This doesn't mean all is lost, just that the industry needs to find new sources of revenue to insulate itself from the controlling power that is the free market. Same goes for the public. We as a people and culture need to change our expectations of the news industry and ourselves; while also educating ourselves willingly on the subjects we care about from sources that aren't just agreeing with us or inciting emotions. It's no accident the news industry is what it is today, it has done millions of dollars in research and marketing just to capture our attention based on our most simplest of passions, but they took the wrong approach morally. The media needs to have a social revolution of social responsibility realizing they are not encouraging a true conversation with real facts. We can't have these news stations such as Fox News, MSNBC, CNN, or any others, catering to ideologies of one side of the isle. All of these stations get millions of viewers that would not dare watch any other news station because of the comfort level created with this niche news delivery. Stories like Balloon Boy or people entering into the White House undisclosed to get a TV show are not news, when our domestic political agenda is in dire need of attention and a serious watchdog.
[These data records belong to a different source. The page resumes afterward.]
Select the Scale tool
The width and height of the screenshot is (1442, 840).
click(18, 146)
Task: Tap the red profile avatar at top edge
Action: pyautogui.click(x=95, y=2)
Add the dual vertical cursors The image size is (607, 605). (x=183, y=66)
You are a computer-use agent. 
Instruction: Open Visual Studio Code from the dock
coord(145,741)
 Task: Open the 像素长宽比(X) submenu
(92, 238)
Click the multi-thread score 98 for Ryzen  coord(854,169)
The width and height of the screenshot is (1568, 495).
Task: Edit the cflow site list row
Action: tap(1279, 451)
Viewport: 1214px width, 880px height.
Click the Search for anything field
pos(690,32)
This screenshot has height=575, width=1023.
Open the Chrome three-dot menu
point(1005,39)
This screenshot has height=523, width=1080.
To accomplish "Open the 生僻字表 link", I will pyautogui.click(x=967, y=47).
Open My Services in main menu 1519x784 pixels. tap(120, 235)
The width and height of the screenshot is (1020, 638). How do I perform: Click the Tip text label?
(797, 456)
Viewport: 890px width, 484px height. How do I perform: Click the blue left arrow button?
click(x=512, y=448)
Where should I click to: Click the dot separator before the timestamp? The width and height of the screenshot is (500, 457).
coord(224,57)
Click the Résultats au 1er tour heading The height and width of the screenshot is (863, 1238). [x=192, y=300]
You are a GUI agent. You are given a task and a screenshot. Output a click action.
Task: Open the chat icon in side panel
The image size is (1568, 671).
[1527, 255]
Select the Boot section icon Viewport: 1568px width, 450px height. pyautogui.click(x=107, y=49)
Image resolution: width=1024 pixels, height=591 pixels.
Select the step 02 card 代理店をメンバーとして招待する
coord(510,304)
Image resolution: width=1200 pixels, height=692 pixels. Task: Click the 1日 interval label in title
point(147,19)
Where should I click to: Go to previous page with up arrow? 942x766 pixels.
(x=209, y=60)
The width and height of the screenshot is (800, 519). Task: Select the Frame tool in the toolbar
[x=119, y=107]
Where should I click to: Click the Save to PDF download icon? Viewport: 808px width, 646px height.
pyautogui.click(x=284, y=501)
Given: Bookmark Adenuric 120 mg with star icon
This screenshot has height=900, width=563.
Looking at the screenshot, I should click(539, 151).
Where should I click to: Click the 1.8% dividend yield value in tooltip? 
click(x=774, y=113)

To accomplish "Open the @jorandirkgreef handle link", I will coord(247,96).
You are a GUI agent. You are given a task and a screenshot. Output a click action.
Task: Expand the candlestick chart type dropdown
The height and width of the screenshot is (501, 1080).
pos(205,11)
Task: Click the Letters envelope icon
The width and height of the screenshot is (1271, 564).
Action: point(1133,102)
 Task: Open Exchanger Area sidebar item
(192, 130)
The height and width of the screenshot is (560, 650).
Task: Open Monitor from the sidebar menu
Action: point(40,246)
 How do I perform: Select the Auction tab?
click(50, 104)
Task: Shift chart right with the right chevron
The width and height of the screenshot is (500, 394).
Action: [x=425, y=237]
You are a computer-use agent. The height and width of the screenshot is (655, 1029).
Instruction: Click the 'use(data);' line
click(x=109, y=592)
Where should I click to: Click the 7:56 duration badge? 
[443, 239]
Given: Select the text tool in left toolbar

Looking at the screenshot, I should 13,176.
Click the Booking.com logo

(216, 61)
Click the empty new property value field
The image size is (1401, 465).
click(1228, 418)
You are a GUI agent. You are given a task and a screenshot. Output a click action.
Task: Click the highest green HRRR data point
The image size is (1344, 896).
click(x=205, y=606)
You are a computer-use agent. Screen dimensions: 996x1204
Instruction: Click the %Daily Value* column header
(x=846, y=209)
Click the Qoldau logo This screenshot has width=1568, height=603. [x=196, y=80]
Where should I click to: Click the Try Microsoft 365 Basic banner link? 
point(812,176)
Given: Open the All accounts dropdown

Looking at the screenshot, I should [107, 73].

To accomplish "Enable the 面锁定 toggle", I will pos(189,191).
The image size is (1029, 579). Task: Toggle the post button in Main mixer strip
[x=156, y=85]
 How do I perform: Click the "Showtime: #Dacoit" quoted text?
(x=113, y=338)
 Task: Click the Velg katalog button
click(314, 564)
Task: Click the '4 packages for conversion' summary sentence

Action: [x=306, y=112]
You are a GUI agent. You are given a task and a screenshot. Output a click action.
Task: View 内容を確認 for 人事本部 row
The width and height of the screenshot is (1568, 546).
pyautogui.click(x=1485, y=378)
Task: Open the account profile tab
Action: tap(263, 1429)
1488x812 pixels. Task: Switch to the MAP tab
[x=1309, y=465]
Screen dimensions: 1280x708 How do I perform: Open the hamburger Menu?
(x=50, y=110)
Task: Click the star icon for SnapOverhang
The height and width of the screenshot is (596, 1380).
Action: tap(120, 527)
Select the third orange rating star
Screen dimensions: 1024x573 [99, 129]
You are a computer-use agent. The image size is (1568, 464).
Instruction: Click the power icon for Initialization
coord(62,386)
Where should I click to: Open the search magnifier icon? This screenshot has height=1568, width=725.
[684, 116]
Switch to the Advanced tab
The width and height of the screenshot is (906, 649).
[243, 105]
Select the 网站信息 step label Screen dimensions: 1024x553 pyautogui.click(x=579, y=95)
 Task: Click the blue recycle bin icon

Hannity, Beck, Maddow, Obermann, and the many others are just players playing a role for their specific viewers. This is just junkie journalism meant to give the public its next fix, creating ignorance over true and real debate. Tocqueville expressed that the press influences public opinion but does not necessarily create it. I agree to a degree and say that his views of then do not go far enough in today's world. The press might not create opinion per se, but what it can do is amplify and distort public opinion in a way that addresses and peddles fear. Glenn Beck only a few weeks ago was telling his viewers to abandon the churches they participated in if they ever used words like "social justice" in church or on its website. This is a direct influence on social capital, creating a few people who did try to abandon their churches or groups trying to stray away anything to do with the mythical "socialism" most people couldn't define themselves.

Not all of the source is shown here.